**WHAT THIS TASK INVOLVES**
Below are the entries; transcribe them exactly and drop every picture.

**EXERCISE MATERIAL**
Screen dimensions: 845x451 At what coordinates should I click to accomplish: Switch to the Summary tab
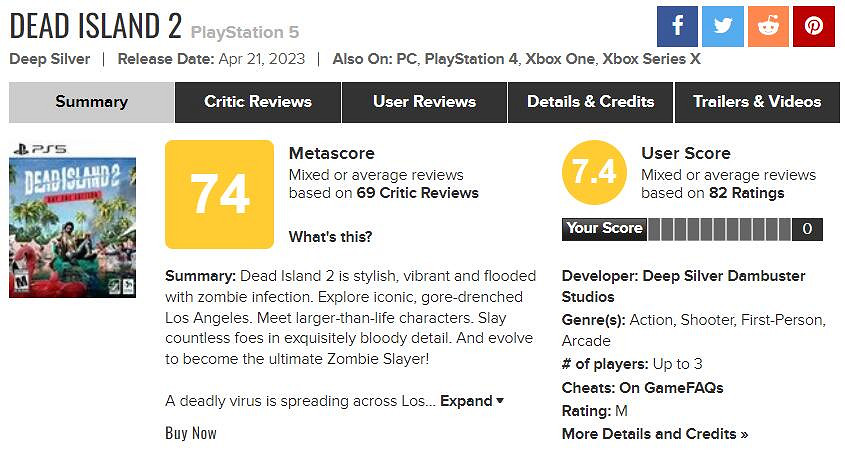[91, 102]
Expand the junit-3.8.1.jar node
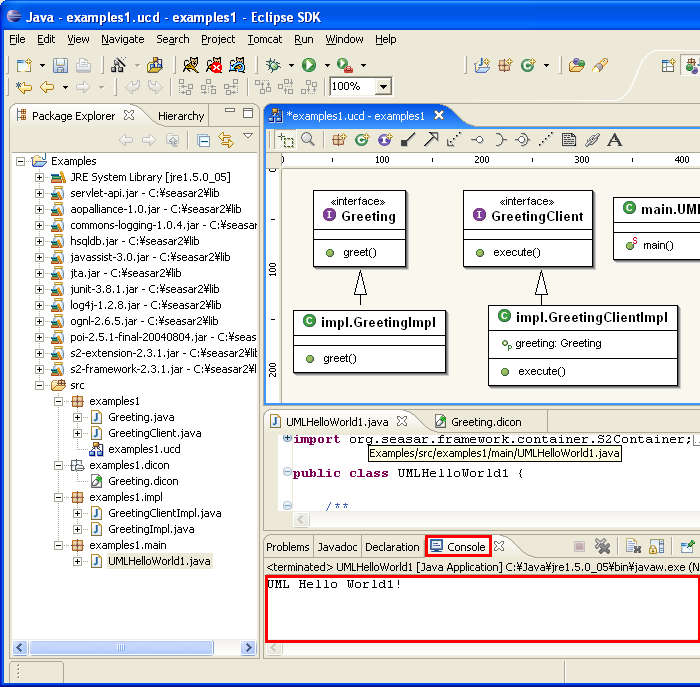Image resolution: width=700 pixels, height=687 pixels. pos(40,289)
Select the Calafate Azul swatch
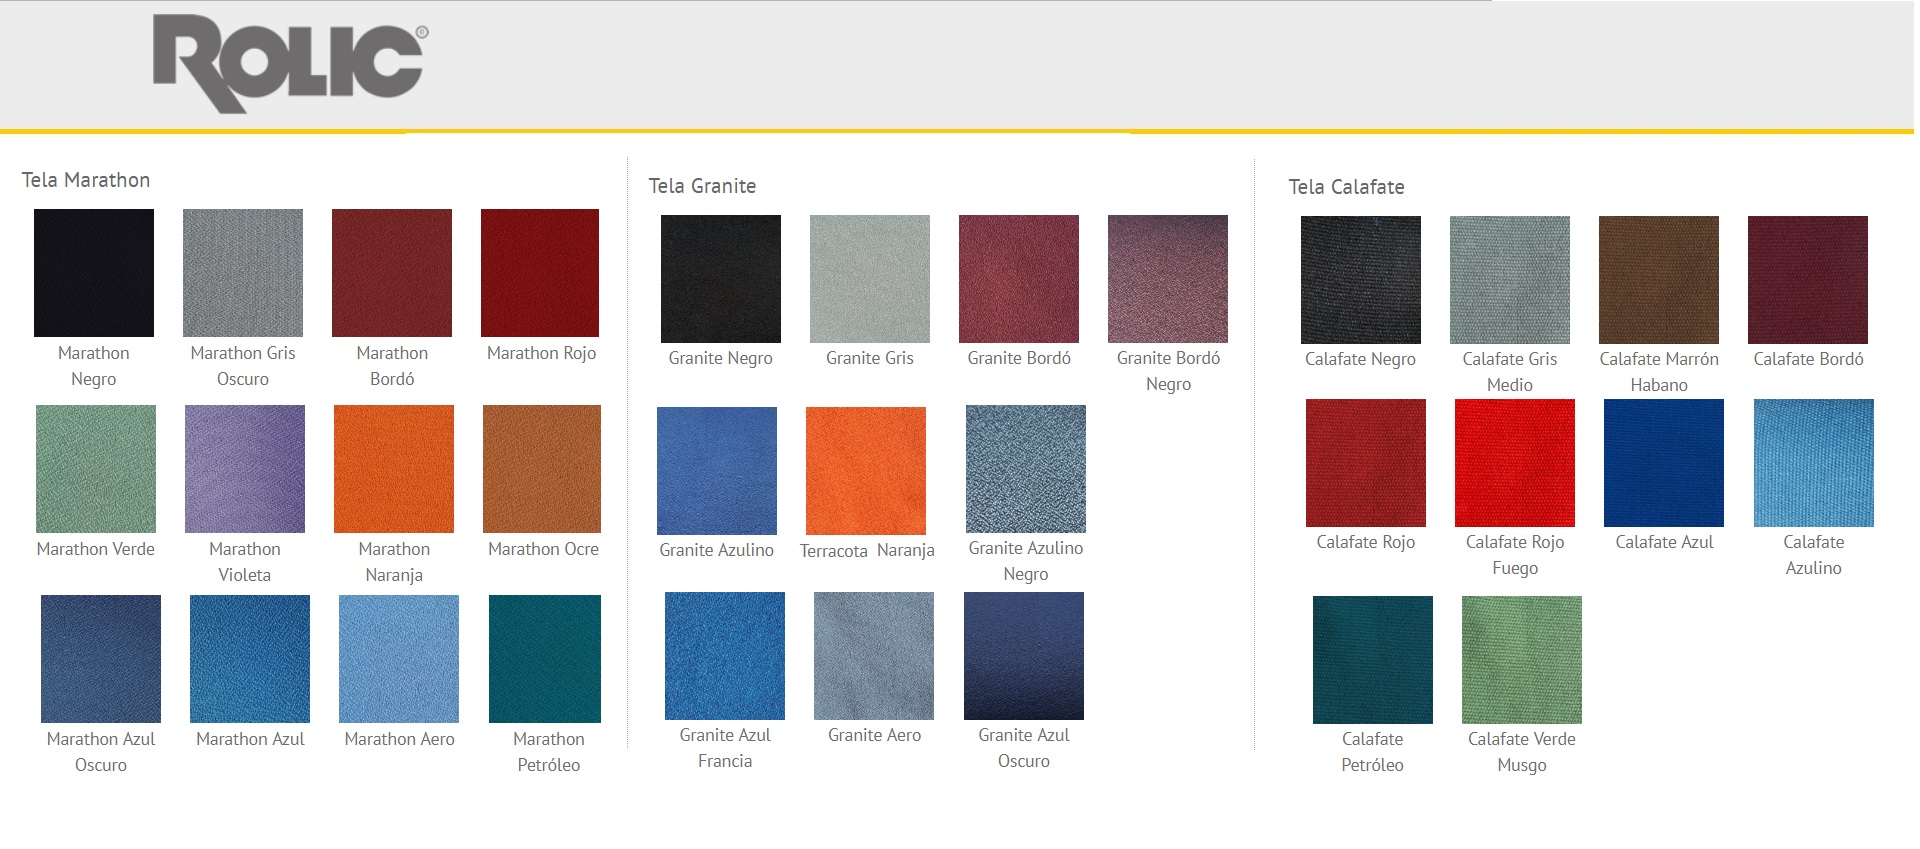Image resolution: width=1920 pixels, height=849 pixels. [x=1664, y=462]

**RESPONSE TO THE EXERCISE**
Screen dimensions: 845x451 At what coordinates should I click to accomplish: Switch to the Summary tab
[91, 102]
Expand the junit-3.8.1.jar node
Image resolution: width=700 pixels, height=687 pixels. pos(40,289)
Select the Calafate Azul swatch
Image resolution: width=1920 pixels, height=849 pixels. [x=1664, y=462]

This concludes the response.